IBM says it will split into two companies in order to focus on high-margin businesses
Sputnik news agency and radio 10:48 GMT 09.10.2020
The company's shares went up 7 percent after the announcement. Experts praised the firm's decision, touting it as IBM's smartest, and something that will help the company withstand the impact of automation and cloud services.
IBM, the world's first big computing firm, says it will split into two public companies in order to focus on high-margin businesses such as cloud computing and artificial intelligence. The move is part of IBM's desire to rebrand itself and diversify away from its traditional businesses.
"We divested networking back in the 1990s, we divested PCs back in the 2000s, we divested semiconductors about five years ago because all of them didn't necessarily play into the integrated value proposition. To drive growth, our strategy must be rooted in the reality of the world we live in and the future our clients strive to build. Today, hybrid cloud and AI are swiftly becoming the locus of commerce, transactions, and over time, of computing itself", IBM CEO Arvind Krishna wrote in a blog post.

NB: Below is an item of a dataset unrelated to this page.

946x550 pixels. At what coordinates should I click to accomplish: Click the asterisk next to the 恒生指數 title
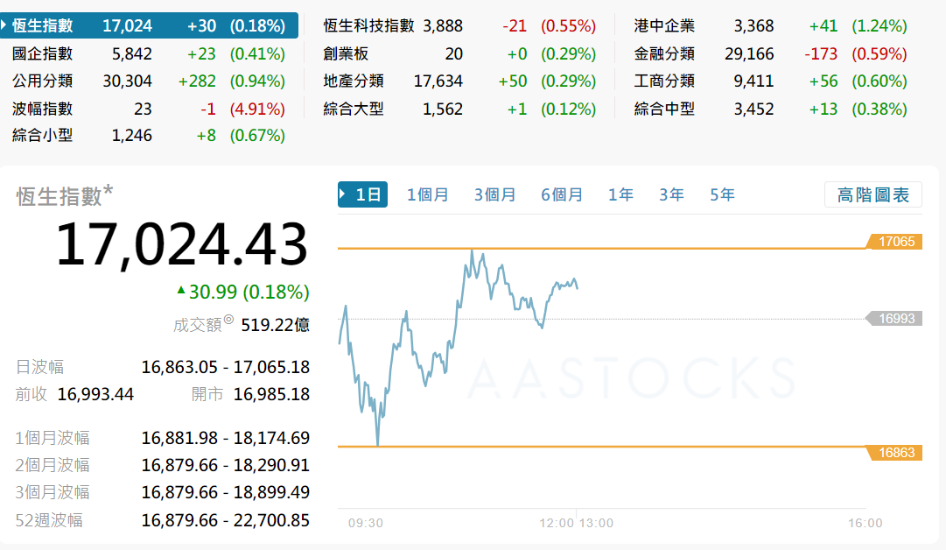click(x=109, y=191)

Arvind Krishna was instrumental in IBM's acquisition of cloud company Red Hat last year.
As part of its renovation IBM plans to "simplify and optimise its operating model for speed and growth", yet there has been no explanation so far if this will prompt layoffs. Currently, the company has 352,000 employees. It expects that the process of separation will cost almost $5 billion.
IBM's IT infrastructure services unit will become a separate company. The unit, which currently provides technical support for clients in 115 countries, will be spun off and receive a name by the end of 2021. The new company will have 90,000 employees and its leadership will be assigned in November.
The company's decision was welcomed by experts and its shares jumped 7 percent.
"This is the smartest move they have made in 20 years including the Red Hat acquisition, which was brilliant. IBM should have gotten rid of all the old IBM legacy units when it bought Red Hat. Now is the right time to create two market-leading companies focused on what they do best", said Martin Wolf, president of Martinwolf M&A Advisors.